It was a good thing to do on a solitary, sunny October afternoon while the wind blew down walnuts, leaves crackled underfoot and church bells chimed in the distance. Without planning to, I stepped into the old cemetery to check on my ancestors and to look at gravestones and see what they could tell me.

Some have epitaphs, many of which sound familiar to anyone accustomed to poking about in 18th and 19th century graveyards. The words reflect what the departed loved ones, or their grieving families might have said.

A husband and wife who died in the 1840s turned death and loss into images of comfort and ease:

Jesus can make a dying bed
Feel soft as downy pillows are
Whilst on his breast I lean my head
And breathe my life out sweetly there

While many cling to the hope of heaven, others despair. The epitaph for Irving Holcomb, drowned in 1863 at the age of 16, is bleak and terse:

I yield my life to a watery grave

Resignation, along with a warning to the living to mend their ways, is in the message of Jonathan Lee who died in 1812:

Go home my friends
Forbear your tears
I must lie here
Til Christ appears
Repent in time
Whilst time you have
There's no repentance
In the grave

Dr.
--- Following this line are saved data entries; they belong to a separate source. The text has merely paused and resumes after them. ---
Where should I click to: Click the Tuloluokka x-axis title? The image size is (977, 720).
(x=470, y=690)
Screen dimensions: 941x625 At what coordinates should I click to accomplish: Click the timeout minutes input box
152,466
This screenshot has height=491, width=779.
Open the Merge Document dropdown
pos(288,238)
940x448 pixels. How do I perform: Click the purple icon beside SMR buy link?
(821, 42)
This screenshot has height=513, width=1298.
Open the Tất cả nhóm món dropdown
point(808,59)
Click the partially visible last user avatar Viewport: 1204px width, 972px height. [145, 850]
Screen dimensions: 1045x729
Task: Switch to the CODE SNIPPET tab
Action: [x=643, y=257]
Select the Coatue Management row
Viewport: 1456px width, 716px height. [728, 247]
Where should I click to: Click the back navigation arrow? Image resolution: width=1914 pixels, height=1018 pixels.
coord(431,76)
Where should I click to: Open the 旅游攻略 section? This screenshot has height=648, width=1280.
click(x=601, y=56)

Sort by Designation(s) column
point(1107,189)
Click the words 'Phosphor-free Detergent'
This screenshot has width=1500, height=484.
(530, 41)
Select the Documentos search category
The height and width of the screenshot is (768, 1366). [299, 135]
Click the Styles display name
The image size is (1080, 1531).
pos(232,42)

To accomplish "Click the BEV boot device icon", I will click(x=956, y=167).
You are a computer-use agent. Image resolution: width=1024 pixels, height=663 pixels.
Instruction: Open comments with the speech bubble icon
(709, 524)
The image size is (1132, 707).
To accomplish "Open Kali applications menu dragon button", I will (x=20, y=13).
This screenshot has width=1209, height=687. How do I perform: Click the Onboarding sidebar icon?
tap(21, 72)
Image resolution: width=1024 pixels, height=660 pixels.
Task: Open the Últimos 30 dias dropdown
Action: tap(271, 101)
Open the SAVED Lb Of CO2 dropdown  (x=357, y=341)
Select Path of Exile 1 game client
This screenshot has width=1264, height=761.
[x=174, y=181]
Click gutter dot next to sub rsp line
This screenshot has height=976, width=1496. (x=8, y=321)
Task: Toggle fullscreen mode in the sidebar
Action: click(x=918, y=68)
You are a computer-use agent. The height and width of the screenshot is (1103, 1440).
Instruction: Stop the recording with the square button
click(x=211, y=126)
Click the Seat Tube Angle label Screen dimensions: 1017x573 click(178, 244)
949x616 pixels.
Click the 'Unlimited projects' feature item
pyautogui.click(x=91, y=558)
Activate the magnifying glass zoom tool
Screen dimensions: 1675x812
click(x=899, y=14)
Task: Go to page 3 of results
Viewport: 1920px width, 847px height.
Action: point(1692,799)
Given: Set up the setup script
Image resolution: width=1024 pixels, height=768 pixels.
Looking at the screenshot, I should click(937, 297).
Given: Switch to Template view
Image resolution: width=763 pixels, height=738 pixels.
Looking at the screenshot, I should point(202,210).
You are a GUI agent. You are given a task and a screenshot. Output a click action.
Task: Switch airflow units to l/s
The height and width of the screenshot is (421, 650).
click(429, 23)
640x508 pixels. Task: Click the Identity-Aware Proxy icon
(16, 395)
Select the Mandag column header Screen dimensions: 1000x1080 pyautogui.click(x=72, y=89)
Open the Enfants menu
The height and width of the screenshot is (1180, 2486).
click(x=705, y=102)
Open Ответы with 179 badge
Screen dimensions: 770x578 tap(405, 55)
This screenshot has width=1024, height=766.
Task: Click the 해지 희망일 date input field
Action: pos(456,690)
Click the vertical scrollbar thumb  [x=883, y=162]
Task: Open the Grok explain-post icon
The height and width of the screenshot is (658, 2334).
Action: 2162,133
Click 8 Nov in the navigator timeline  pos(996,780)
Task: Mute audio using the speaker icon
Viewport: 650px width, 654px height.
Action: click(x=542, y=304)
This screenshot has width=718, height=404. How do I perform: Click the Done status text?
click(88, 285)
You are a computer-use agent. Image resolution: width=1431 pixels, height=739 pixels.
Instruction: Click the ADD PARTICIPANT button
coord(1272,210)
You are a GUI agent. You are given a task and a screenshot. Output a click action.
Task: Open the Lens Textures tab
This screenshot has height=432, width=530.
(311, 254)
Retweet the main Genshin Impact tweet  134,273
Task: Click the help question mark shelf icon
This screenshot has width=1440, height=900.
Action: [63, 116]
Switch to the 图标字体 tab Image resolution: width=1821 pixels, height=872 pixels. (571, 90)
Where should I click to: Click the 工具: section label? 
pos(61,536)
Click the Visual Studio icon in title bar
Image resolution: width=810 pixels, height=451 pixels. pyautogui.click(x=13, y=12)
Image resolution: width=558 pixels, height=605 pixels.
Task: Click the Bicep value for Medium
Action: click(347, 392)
Silas Newcomb, dead in 1810, sounds a tired and hopeless note:

Thousands of journeys night and day
I've traveled weary on my way
To heal the sick but now I've gone
A journey never to return

An old man? No, he was 35.

Although many children sickened and died, the frequency of death's visits did not make them any easier to bear. Heartache without consolation is in the verse for a nine year old:

Clearly tis hard to give thee up
To sever ties so dear
It almost breaks my lonely heart
To go and leave thee here

Little Jennie Branby, my own great-great aunt's baby, has a tiny stone with room only for a hand which points upward in a mute expression of hope. Both Isadore Standish, who was 3 in 1850, and Emma Pierce, who died in 1861 at 21/2 are remembered with:

Not in the graveyard
Not in the grave
In the arms of her savior
Our darling we have laid

Fairview's most imposing monument is that of Col. William Clark who was 83 when he died in 1825. The size of his stone allows for an abbreviated biography:

Col. Clark emigrated from Berkshire, Mass to Naples, New York in 1791. He was one of the first Justices of the Peace in Ontario County and for 31 years a benevolent and useful citizen.

And there's a veteran of the War of 1812: Jacob Sutton, 1790 - 1876, was a Private in Swift's Regiment, New York Militia.

Christopher Wheeler has one of those oddities, a hollow metal monument of the type that enjoyed something of a vogue with Victorians. There is at least one in Rose Ridge which I, as a child, liked to tap gently to hear the rather spooky hollow echo.

The northwest corner of the cemetery appears empty except for one gravestone in the back. This area is said to be the potter's field where society's unfortunates received anonymous burial.

Outside the iron gate people passed to and from their good lunches; cars and trucks sped by under the same blue sky and autumn sun once so dear to William and Silas, Jacob, Jonathan and the others. Sometimes they are remembered by those who venture into the old cemetery to ponder the mystery of their own brief sojourns in the world.